Um vilarejo, um forasteiro

*

Humberto Costa, em seu aniversário de 53 anos, tomou um fim de semana qualquer e seguiu em seu carro rumo ao nordeste brasileiro, alguma cidadezinha perdida no meio de Sergipe.

Uma massa de nuvens cinzentas preenchia seu coração enquanto o sol se debatia em raios fulminantes sobre a estrada, retorcida indefinidamente em quilômetros e quilômetros de distância. Humberto nem chegou a se sentir bem com a idéia; perturbava-o o destino, e o objetivo. Levou poucas roupas, além de papéis do escritório para adiantar no tempo vago, em alguns quartos de hotel que ocupou no percurso, para descansar da direção. Em 14 horas ele chegou a R...., marcada no mapa com uma caneta vermelha.

Encontrou os mesmos bancos da praça, vazios e empoeirados. Perambulou por algumas poucas ruas que se cruzavam e davam sempre no mesmo ponto. Achou o ar parado, e sentiu náuseas pelo contraste com o constante vento que o seguira durante a viagem.

Chegara à mesma cidade de tanto tempo antes, mas já não a reconhecia.

Finalmente, parou em uma posição qualquer do local e perguntou-se a que se devia aquilo.

Humberto, homem feito e já calvo, estacionou o carro tão bem quanto sempre fazia, e foi até a moça do restaurante barato, em busca de orientação.

A moça, embora descuidada, era bonita, loira, com dentes fortes e amarelados, e os nós dos dedos salientes e inexplicavelmente atraentes. Ela sorria demais, e puxou papo com o estranho, numa atitude de quem não tem muita ocupação o dia inteiro. Ele perguntou como acharia aquela rua, aquele número. A moça inclinou-se mais, pois ele falava tão baixo. Orientou-o com a mais sincera das solicitudes, e olhou-o nos olhos meio que com curiosidade. Claro que perguntou o que ele fazia ali, um moço daqueles bem vestido. Humberto explicou à moça que viera daquele lugar mesmo, muitos anos antes, era sua cidade natal. Passara lá sua juventude e um pouco da idade adulta. Buscava sua casa, mas nenhum parente, pois já não os tinha. Esperou por isso aquele sorriso de companheirismo. Ao contrário, a moça inclinou a cabeça estranhando ele não se lembrar do local de onde viera. Ele a olhou pelos mesmos segundos, mas naquela espera de quem tenta entender a expressão do outro.

Mas a casa, a mesma, os mesmos tijolos, apenas envelhecidos. E as casas ao redor, com suas antenas a mais, uma janela trocada de cor, um portão recoberto de tinta. Era tudo muito mais distante do que ele esperava. Mesmo ali, em frente. Mesmo quase tocando o reboco com a testa suada.

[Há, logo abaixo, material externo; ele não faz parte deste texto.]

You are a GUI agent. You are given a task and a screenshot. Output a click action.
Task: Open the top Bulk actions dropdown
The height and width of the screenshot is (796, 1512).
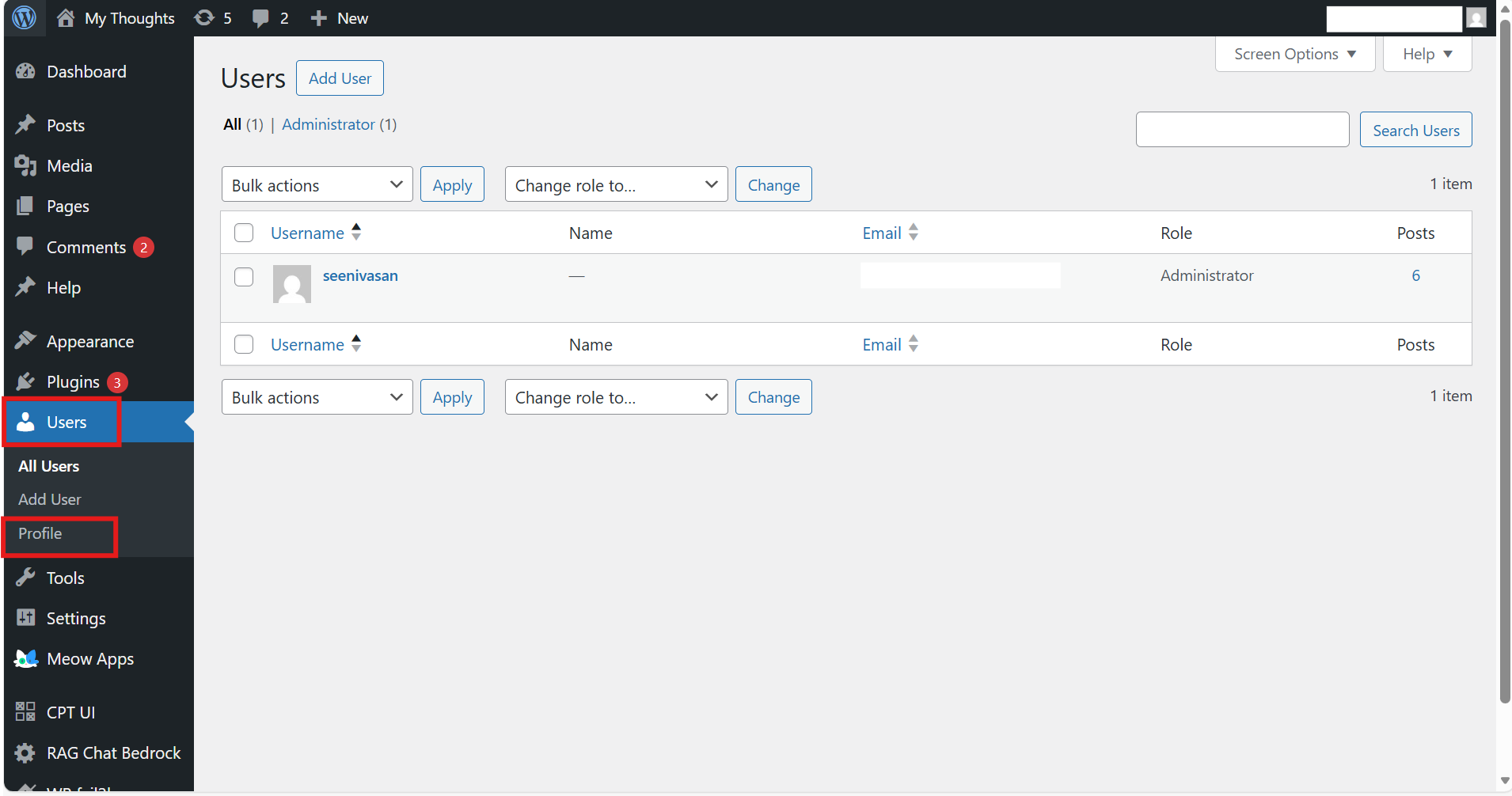coord(317,184)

Não demorou muito e retomou a estrada, fingindo ignorar um triste desespero que crescia dentro dele. Escondeu a pasta com os pés para baixo do banco, e alguns quilômetros mais tarde lamentou não ter trazido aquele disco, aquele que ele nunca se lembraria o nome, em que algum momento alguém cantava algo que ele se lembrava mais ou menos como se fosse...: I'm growing old and I wanna go home.

*

____

ouvindo Nick Drake, claro

6 Comments:

  • sheilinha, que bonito! ;))

    By Anonymous Anônimo, at terça-feira, fevereiro 14, 2006  

  • Wow. A questão é: nunca dizer nunca. Por esse fato você perdeu a aposta e não aceito negativas ^_^

    By Anonymous Anônimo, at quarta-feira, fevereiro 15, 2006  

  • Essa sua idéia de textos inspirados em músicas é muito boa!
    Você veja só: agora, quando eu escuto walk away, não consigo desassociar a música da idéia do seu texto. Parece que ganhou mais significado, sei lá...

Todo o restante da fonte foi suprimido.